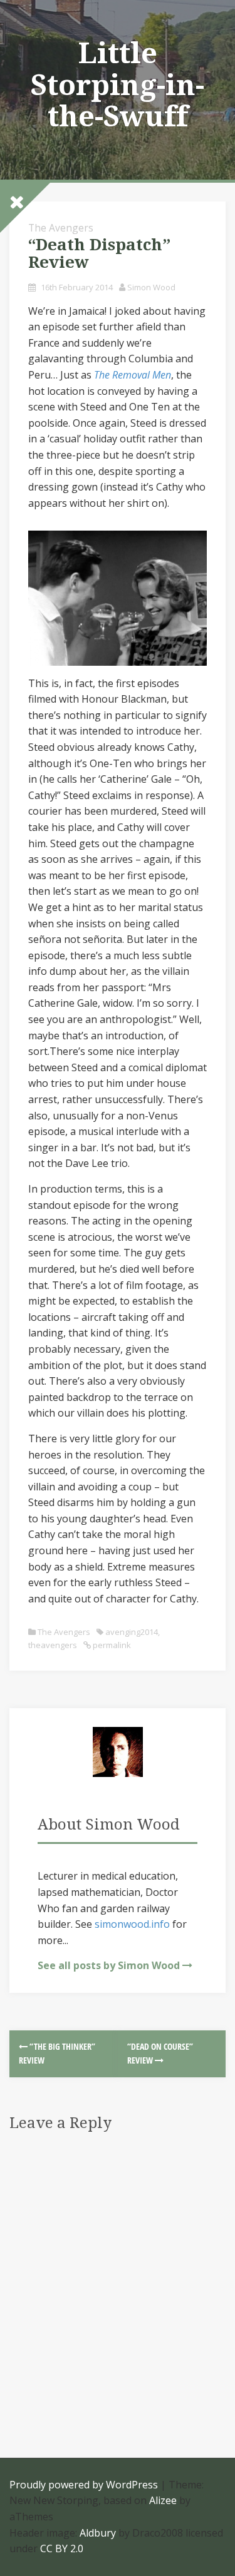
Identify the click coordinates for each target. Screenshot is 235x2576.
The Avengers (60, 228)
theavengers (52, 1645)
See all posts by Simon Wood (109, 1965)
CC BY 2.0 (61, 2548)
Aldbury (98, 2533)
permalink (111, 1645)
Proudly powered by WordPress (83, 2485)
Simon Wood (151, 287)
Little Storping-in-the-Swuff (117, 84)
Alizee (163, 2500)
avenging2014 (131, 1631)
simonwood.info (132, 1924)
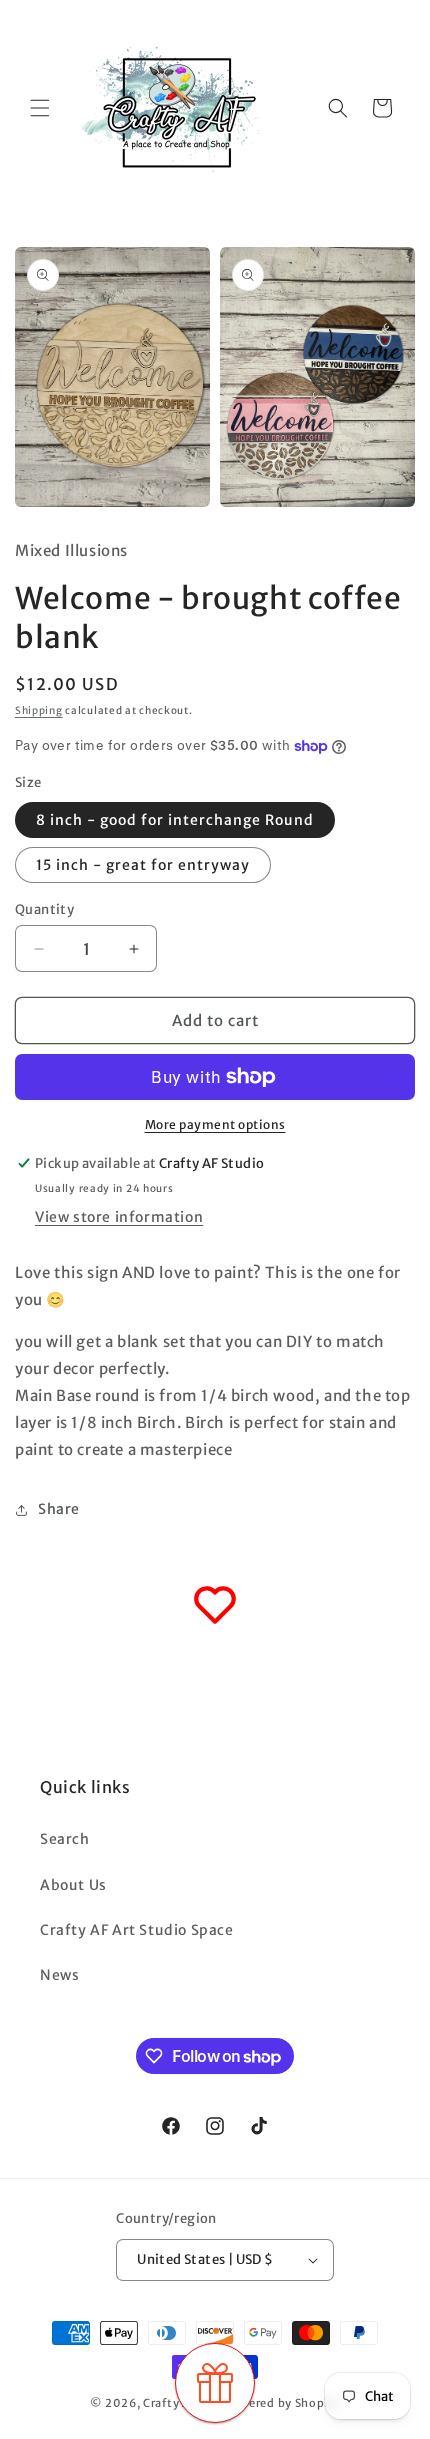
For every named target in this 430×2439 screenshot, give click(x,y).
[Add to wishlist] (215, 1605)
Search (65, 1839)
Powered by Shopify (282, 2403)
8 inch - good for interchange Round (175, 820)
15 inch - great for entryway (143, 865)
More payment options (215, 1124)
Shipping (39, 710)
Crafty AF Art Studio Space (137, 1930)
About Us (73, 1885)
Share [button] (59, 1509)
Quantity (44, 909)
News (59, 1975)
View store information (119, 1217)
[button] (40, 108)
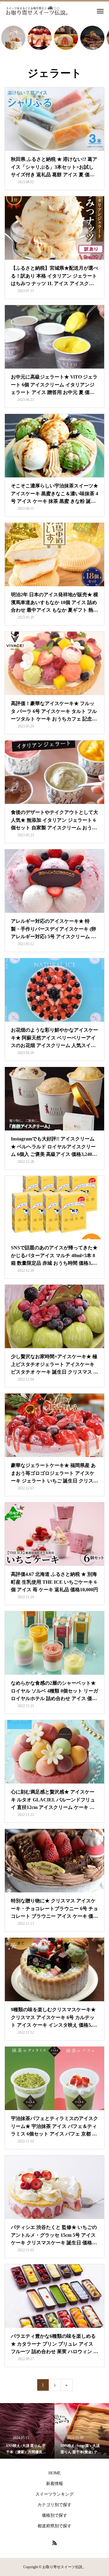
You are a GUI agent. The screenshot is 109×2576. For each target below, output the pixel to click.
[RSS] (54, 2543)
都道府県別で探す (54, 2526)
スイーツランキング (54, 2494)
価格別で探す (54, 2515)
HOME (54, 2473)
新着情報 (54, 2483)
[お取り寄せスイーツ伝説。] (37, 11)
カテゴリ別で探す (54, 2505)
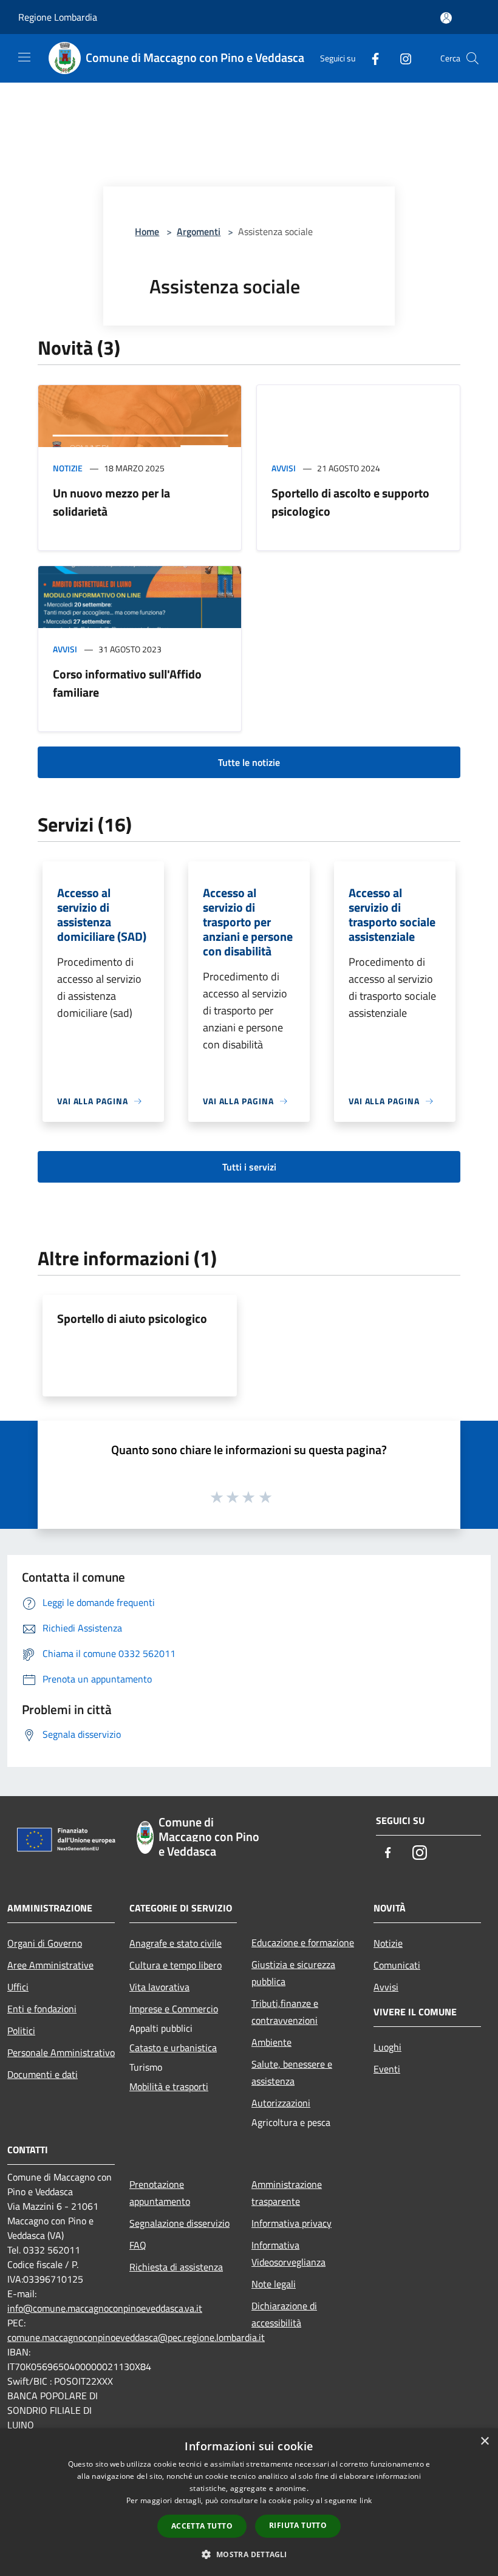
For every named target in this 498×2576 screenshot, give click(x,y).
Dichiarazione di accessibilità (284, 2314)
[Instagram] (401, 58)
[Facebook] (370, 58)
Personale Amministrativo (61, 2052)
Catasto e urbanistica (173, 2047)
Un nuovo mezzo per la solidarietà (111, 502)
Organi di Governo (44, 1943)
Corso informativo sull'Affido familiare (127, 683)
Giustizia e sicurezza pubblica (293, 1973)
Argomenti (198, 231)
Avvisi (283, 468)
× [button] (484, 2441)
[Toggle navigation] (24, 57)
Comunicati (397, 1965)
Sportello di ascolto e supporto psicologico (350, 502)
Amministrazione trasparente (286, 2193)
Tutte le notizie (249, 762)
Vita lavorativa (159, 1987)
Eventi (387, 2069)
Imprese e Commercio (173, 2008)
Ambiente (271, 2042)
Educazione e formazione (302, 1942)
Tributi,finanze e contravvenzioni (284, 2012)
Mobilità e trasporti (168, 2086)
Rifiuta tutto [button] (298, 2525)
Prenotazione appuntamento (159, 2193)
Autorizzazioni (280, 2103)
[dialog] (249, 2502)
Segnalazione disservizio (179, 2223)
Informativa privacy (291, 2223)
##########
• INSTRUCTIONS TO FOLLOW
Restate word for word only the lines above from the line containing "[Add to wishlist] (215, 1605)" to the line containing "[button] (40, 108)", both of them included.

• WRITTEN SOLUTION
[Add to wishlist] (215, 1605)
Search (65, 1839)
Powered by Shopify (282, 2403)
8 inch - good for interchange Round (175, 820)
15 inch - great for entryway (143, 865)
More payment options (215, 1124)
Shipping (39, 710)
Crafty AF Art Studio Space (137, 1930)
About Us (73, 1885)
Share [button] (59, 1509)
Quantity (44, 909)
News (59, 1975)
View store information (119, 1217)
[button] (40, 108)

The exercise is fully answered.